Extracted entries:
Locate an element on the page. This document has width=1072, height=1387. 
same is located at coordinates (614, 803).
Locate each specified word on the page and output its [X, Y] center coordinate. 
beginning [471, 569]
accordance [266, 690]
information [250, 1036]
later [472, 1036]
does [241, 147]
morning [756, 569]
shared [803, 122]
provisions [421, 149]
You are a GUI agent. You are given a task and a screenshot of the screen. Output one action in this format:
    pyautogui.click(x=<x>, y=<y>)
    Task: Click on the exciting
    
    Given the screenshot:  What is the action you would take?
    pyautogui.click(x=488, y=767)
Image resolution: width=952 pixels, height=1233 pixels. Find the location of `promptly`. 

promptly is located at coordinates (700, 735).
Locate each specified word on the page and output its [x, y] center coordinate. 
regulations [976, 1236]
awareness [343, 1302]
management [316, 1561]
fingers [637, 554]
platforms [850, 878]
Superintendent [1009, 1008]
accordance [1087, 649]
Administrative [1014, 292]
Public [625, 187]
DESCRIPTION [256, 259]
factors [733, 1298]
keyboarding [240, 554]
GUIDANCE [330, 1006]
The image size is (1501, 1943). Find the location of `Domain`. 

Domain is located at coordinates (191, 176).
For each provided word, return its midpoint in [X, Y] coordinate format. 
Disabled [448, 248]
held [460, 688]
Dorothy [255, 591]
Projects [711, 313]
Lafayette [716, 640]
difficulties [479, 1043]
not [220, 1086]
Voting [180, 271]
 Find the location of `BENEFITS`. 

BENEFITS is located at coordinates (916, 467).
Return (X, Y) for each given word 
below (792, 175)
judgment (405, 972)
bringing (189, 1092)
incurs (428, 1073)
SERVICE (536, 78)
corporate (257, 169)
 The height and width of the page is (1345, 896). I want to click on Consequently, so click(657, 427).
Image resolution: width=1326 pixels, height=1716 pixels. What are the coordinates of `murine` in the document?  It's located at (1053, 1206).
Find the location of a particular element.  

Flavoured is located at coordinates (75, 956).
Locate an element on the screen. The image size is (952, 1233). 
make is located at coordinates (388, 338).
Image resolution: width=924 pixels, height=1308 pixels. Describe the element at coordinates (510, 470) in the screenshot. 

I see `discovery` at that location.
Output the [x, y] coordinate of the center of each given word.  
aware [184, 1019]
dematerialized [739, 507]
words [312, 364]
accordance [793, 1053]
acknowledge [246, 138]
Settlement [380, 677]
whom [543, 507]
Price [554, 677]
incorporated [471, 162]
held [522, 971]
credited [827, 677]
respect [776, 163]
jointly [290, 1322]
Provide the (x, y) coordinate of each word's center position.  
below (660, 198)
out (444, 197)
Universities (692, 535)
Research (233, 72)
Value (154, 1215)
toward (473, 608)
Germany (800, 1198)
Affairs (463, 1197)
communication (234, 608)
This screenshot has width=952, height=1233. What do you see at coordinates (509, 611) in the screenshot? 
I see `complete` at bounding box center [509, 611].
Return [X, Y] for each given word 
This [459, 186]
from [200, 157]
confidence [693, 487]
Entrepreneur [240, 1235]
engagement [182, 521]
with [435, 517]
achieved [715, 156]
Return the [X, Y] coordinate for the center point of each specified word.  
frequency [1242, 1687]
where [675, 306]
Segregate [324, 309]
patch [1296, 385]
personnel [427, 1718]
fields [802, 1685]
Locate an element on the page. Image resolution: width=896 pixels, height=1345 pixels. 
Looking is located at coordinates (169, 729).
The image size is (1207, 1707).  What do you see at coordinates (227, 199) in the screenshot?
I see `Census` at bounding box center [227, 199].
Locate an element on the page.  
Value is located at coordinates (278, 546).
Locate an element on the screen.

[WHAT NEEDS TO BE DONE]
Extract all of the entries above and reproduce every line without any alteration.

[THE OUTPUT]
Locate an element on the page. This document has width=1072, height=1387. 
same is located at coordinates (614, 803).
Locate each specified word on the page and output its [X, Y] center coordinate. 
beginning [471, 569]
accordance [266, 690]
information [250, 1036]
later [472, 1036]
does [241, 147]
morning [756, 569]
shared [803, 122]
provisions [421, 149]
You are a GUI agent. You are given a task and a screenshot of the screen. Output one action in this format:
    pyautogui.click(x=<x>, y=<y>)
    Task: Click on the exciting
    
    Given the screenshot:  What is the action you would take?
    pyautogui.click(x=488, y=767)
Image resolution: width=952 pixels, height=1233 pixels. Find the location of `promptly`. 

promptly is located at coordinates (700, 735).
Locate each specified word on the page and output its [x, y] center coordinate. 
regulations [976, 1236]
awareness [343, 1302]
management [316, 1561]
fingers [637, 554]
platforms [850, 878]
Superintendent [1009, 1008]
accordance [1087, 649]
Administrative [1014, 292]
Public [625, 187]
DESCRIPTION [256, 259]
factors [733, 1298]
keyboarding [240, 554]
GUIDANCE [330, 1006]
The image size is (1501, 1943). Find the location of `Domain`. 

Domain is located at coordinates (191, 176).
For each provided word, return its midpoint in [X, Y] coordinate format. 
Disabled [448, 248]
held [460, 688]
Dorothy [255, 591]
Projects [711, 313]
Lafayette [716, 640]
difficulties [479, 1043]
not [220, 1086]
Voting [180, 271]
 Find the location of `BENEFITS`. 

BENEFITS is located at coordinates (916, 467).
Return (X, Y) for each given word 
below (792, 175)
judgment (405, 972)
bringing (189, 1092)
incurs (428, 1073)
SERVICE (536, 78)
corporate (257, 169)
 The height and width of the page is (1345, 896). I want to click on Consequently, so click(657, 427).
Image resolution: width=1326 pixels, height=1716 pixels. What are the coordinates of `murine` in the document?  It's located at (1053, 1206).
Find the location of a particular element.  

Flavoured is located at coordinates (75, 956).
Locate an element on the screen. The image size is (952, 1233). 
make is located at coordinates (388, 338).
Image resolution: width=924 pixels, height=1308 pixels. Describe the element at coordinates (510, 470) in the screenshot. 

I see `discovery` at that location.
Output the [x, y] coordinate of the center of each given word.  
aware [184, 1019]
dematerialized [739, 507]
words [312, 364]
accordance [793, 1053]
acknowledge [246, 138]
Settlement [380, 677]
whom [543, 507]
Price [554, 677]
incorporated [471, 162]
held [522, 971]
credited [827, 677]
respect [776, 163]
jointly [290, 1322]
Provide the (x, y) coordinate of each word's center position.  
below (660, 198)
out (444, 197)
Universities (692, 535)
Research (233, 72)
Value (154, 1215)
toward (473, 608)
Germany (800, 1198)
Affairs (463, 1197)
communication (234, 608)
This screenshot has width=952, height=1233. What do you see at coordinates (509, 611) in the screenshot? 
I see `complete` at bounding box center [509, 611].
Return [X, Y] for each given word 
This [459, 186]
from [200, 157]
confidence [693, 487]
Entrepreneur [240, 1235]
engagement [182, 521]
with [435, 517]
achieved [715, 156]
Return the [X, Y] coordinate for the center point of each specified word.  
frequency [1242, 1687]
where [675, 306]
Segregate [324, 309]
patch [1296, 385]
personnel [427, 1718]
fields [802, 1685]
Locate an element on the page. Image resolution: width=896 pixels, height=1345 pixels. 
Looking is located at coordinates (169, 729).
The image size is (1207, 1707).  What do you see at coordinates (227, 199) in the screenshot?
I see `Census` at bounding box center [227, 199].
Locate an element on the page.  
Value is located at coordinates (278, 546).
Locate an element on the screen.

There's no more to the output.